■ Exercise: Word for word, reproduce the data that follows.

[Stored records]
━━━━━━━━
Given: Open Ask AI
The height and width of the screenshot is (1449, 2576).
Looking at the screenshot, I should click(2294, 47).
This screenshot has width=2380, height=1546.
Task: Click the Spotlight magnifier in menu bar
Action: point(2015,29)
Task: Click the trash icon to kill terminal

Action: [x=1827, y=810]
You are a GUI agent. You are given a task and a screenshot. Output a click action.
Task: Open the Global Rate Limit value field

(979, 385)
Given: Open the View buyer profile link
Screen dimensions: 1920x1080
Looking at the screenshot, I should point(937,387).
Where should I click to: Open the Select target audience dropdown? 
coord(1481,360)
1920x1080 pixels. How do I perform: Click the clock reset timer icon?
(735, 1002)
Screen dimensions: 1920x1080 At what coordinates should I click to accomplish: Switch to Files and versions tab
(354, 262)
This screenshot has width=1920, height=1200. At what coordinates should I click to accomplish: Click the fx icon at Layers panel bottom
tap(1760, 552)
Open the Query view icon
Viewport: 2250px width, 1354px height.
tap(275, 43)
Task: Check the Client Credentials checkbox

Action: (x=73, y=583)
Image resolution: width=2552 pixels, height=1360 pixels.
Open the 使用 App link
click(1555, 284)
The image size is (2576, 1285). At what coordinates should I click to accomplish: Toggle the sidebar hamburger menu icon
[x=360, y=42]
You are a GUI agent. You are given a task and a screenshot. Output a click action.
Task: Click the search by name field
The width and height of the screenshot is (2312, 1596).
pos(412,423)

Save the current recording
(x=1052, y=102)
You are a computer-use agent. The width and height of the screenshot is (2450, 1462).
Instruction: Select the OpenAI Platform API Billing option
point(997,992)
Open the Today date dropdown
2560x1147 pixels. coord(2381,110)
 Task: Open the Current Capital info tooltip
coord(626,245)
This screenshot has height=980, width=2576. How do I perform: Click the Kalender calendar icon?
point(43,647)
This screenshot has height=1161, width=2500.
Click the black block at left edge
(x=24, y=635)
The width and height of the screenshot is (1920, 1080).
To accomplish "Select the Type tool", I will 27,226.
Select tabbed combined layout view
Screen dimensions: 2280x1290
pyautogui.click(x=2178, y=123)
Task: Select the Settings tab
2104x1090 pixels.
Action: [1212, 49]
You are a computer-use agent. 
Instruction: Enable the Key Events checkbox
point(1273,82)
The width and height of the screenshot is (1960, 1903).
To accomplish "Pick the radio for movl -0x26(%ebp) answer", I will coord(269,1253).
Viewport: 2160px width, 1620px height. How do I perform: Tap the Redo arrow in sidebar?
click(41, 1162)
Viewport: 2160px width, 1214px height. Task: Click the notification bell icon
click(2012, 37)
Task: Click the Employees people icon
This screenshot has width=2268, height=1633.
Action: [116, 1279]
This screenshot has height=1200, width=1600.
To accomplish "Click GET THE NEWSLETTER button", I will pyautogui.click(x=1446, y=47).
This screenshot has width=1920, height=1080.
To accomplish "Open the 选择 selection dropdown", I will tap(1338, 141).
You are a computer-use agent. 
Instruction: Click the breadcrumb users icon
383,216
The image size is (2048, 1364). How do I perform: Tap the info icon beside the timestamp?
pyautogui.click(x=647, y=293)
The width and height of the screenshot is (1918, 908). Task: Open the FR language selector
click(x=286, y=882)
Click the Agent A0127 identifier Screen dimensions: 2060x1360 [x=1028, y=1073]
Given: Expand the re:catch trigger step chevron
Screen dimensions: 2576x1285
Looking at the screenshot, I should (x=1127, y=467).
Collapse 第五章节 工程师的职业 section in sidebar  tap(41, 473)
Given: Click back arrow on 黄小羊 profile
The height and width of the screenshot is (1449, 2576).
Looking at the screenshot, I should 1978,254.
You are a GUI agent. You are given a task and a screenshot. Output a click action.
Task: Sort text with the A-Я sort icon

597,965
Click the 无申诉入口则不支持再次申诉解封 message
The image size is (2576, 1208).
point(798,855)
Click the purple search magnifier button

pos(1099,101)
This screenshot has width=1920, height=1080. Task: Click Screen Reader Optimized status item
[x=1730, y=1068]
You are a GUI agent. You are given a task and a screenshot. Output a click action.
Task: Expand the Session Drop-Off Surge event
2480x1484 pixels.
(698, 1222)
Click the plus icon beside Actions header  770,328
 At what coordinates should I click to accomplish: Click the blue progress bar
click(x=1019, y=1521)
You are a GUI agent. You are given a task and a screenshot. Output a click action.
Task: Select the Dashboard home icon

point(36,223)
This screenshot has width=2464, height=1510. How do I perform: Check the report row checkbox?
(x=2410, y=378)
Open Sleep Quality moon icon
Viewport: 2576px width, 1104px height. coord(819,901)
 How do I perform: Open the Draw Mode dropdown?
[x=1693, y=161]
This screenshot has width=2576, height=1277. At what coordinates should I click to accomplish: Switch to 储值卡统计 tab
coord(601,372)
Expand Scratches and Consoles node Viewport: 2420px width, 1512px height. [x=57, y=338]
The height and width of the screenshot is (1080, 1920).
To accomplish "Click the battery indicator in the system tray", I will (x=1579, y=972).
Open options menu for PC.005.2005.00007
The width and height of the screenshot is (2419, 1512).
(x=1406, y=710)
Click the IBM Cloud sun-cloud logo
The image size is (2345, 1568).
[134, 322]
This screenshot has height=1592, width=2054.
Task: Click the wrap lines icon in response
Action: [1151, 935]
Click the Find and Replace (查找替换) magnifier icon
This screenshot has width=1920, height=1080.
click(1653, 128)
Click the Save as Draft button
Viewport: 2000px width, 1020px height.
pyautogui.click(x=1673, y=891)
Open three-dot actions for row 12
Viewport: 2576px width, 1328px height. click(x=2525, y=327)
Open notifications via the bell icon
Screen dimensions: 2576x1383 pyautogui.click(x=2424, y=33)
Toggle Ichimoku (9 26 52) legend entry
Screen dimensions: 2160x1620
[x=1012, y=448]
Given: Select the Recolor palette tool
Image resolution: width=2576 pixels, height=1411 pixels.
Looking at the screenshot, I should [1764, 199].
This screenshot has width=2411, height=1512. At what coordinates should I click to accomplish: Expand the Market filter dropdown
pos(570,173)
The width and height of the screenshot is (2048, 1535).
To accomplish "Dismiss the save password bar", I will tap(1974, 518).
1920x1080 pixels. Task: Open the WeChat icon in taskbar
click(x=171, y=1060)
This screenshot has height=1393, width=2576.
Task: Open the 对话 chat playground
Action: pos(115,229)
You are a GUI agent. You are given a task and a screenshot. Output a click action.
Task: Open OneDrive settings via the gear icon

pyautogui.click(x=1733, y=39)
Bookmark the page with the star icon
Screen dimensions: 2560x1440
━━━━━━━━
■ Completed exercise:
Given: Open Ask AI
The height and width of the screenshot is (1449, 2576).
Looking at the screenshot, I should click(2294, 47).
This screenshot has width=2380, height=1546.
Task: Click the Spotlight magnifier in menu bar
Action: point(2015,29)
Task: Click the trash icon to kill terminal

Action: [x=1827, y=810]
You are a GUI agent. You are given a task and a screenshot. Output a click action.
Task: Open the Global Rate Limit value field

(979, 385)
Given: Open the View buyer profile link
Screen dimensions: 1920x1080
Looking at the screenshot, I should point(937,387).
Where should I click to: Open the Select target audience dropdown? 
coord(1481,360)
1920x1080 pixels. How do I perform: Click the clock reset timer icon?
(735, 1002)
Screen dimensions: 1920x1080 At what coordinates should I click to accomplish: Switch to Files and versions tab
(354, 262)
This screenshot has width=1920, height=1200. At what coordinates should I click to accomplish: Click the fx icon at Layers panel bottom
tap(1760, 552)
Open the Query view icon
Viewport: 2250px width, 1354px height.
tap(275, 43)
Task: Check the Client Credentials checkbox

Action: (x=73, y=583)
Image resolution: width=2552 pixels, height=1360 pixels.
Open the 使用 App link
click(1555, 284)
The image size is (2576, 1285). At what coordinates should I click to accomplish: Toggle the sidebar hamburger menu icon
[x=360, y=42]
You are a GUI agent. You are given a task and a screenshot. Output a click action.
Task: Click the search by name field
The width and height of the screenshot is (2312, 1596).
pos(412,423)

Save the current recording
(x=1052, y=102)
You are a computer-use agent. The width and height of the screenshot is (2450, 1462).
Instruction: Select the OpenAI Platform API Billing option
point(997,992)
Open the Today date dropdown
2560x1147 pixels. coord(2381,110)
 Task: Open the Current Capital info tooltip
coord(626,245)
This screenshot has height=980, width=2576. How do I perform: Click the Kalender calendar icon?
point(43,647)
This screenshot has height=1161, width=2500.
Click the black block at left edge
(x=24, y=635)
The width and height of the screenshot is (1920, 1080).
To accomplish "Select the Type tool", I will 27,226.
Select tabbed combined layout view
Screen dimensions: 2280x1290
pyautogui.click(x=2178, y=123)
Task: Select the Settings tab
2104x1090 pixels.
Action: [1212, 49]
You are a computer-use agent. 
Instruction: Enable the Key Events checkbox
point(1273,82)
The width and height of the screenshot is (1960, 1903).
To accomplish "Pick the radio for movl -0x26(%ebp) answer", I will coord(269,1253).
Viewport: 2160px width, 1620px height. How do I perform: Tap the Redo arrow in sidebar?
click(41, 1162)
Viewport: 2160px width, 1214px height. Task: Click the notification bell icon
click(2012, 37)
Task: Click the Employees people icon
This screenshot has width=2268, height=1633.
Action: [116, 1279]
This screenshot has height=1200, width=1600.
To accomplish "Click GET THE NEWSLETTER button", I will pyautogui.click(x=1446, y=47).
This screenshot has width=1920, height=1080.
To accomplish "Open the 选择 selection dropdown", I will tap(1338, 141).
You are a computer-use agent. 
Instruction: Click the breadcrumb users icon
383,216
The image size is (2048, 1364). How do I perform: Tap the info icon beside the timestamp?
pyautogui.click(x=647, y=293)
The width and height of the screenshot is (1918, 908). Task: Open the FR language selector
click(x=286, y=882)
Click the Agent A0127 identifier Screen dimensions: 2060x1360 [x=1028, y=1073]
Given: Expand the re:catch trigger step chevron
Screen dimensions: 2576x1285
Looking at the screenshot, I should (x=1127, y=467).
Collapse 第五章节 工程师的职业 section in sidebar  tap(41, 473)
Given: Click back arrow on 黄小羊 profile
The height and width of the screenshot is (1449, 2576).
Looking at the screenshot, I should 1978,254.
You are a GUI agent. You are given a task and a screenshot. Output a click action.
Task: Sort text with the A-Я sort icon

597,965
Click the 无申诉入口则不支持再次申诉解封 message
The image size is (2576, 1208).
point(798,855)
Click the purple search magnifier button

pos(1099,101)
This screenshot has width=1920, height=1080. Task: Click Screen Reader Optimized status item
[x=1730, y=1068]
You are a GUI agent. You are given a task and a screenshot. Output a click action.
Task: Expand the Session Drop-Off Surge event
2480x1484 pixels.
(698, 1222)
Click the plus icon beside Actions header  770,328
 At what coordinates should I click to accomplish: Click the blue progress bar
click(x=1019, y=1521)
You are a GUI agent. You are given a task and a screenshot. Output a click action.
Task: Select the Dashboard home icon

point(36,223)
This screenshot has width=2464, height=1510. How do I perform: Check the report row checkbox?
(x=2410, y=378)
Open Sleep Quality moon icon
Viewport: 2576px width, 1104px height. coord(819,901)
 How do I perform: Open the Draw Mode dropdown?
[x=1693, y=161]
This screenshot has width=2576, height=1277. At what coordinates should I click to accomplish: Switch to 储值卡统计 tab
coord(601,372)
Expand Scratches and Consoles node Viewport: 2420px width, 1512px height. [x=57, y=338]
The height and width of the screenshot is (1080, 1920).
To accomplish "Click the battery indicator in the system tray", I will (x=1579, y=972).
Open options menu for PC.005.2005.00007
The width and height of the screenshot is (2419, 1512).
(x=1406, y=710)
Click the IBM Cloud sun-cloud logo
The image size is (2345, 1568).
[134, 322]
This screenshot has height=1592, width=2054.
Task: Click the wrap lines icon in response
Action: [1151, 935]
Click the Find and Replace (查找替换) magnifier icon
This screenshot has width=1920, height=1080.
click(1653, 128)
Click the Save as Draft button
Viewport: 2000px width, 1020px height.
pyautogui.click(x=1673, y=891)
Open three-dot actions for row 12
Viewport: 2576px width, 1328px height. click(x=2525, y=327)
Open notifications via the bell icon
Screen dimensions: 2576x1383 pyautogui.click(x=2424, y=33)
Toggle Ichimoku (9 26 52) legend entry
Screen dimensions: 2160x1620
[x=1012, y=448]
Given: Select the Recolor palette tool
Image resolution: width=2576 pixels, height=1411 pixels.
Looking at the screenshot, I should [1764, 199].
This screenshot has width=2411, height=1512. At what coordinates should I click to accomplish: Expand the Market filter dropdown
pos(570,173)
The width and height of the screenshot is (2048, 1535).
To accomplish "Dismiss the save password bar", I will tap(1974, 518).
1920x1080 pixels. Task: Open the WeChat icon in taskbar
click(x=171, y=1060)
This screenshot has height=1393, width=2576.
Task: Open the 对话 chat playground
Action: pos(115,229)
You are a GUI agent. You are given a task and a screenshot. Output a click action.
Task: Open OneDrive settings via the gear icon

pyautogui.click(x=1733, y=39)
Bookmark the page with the star icon
Screen dimensions: 2560x1440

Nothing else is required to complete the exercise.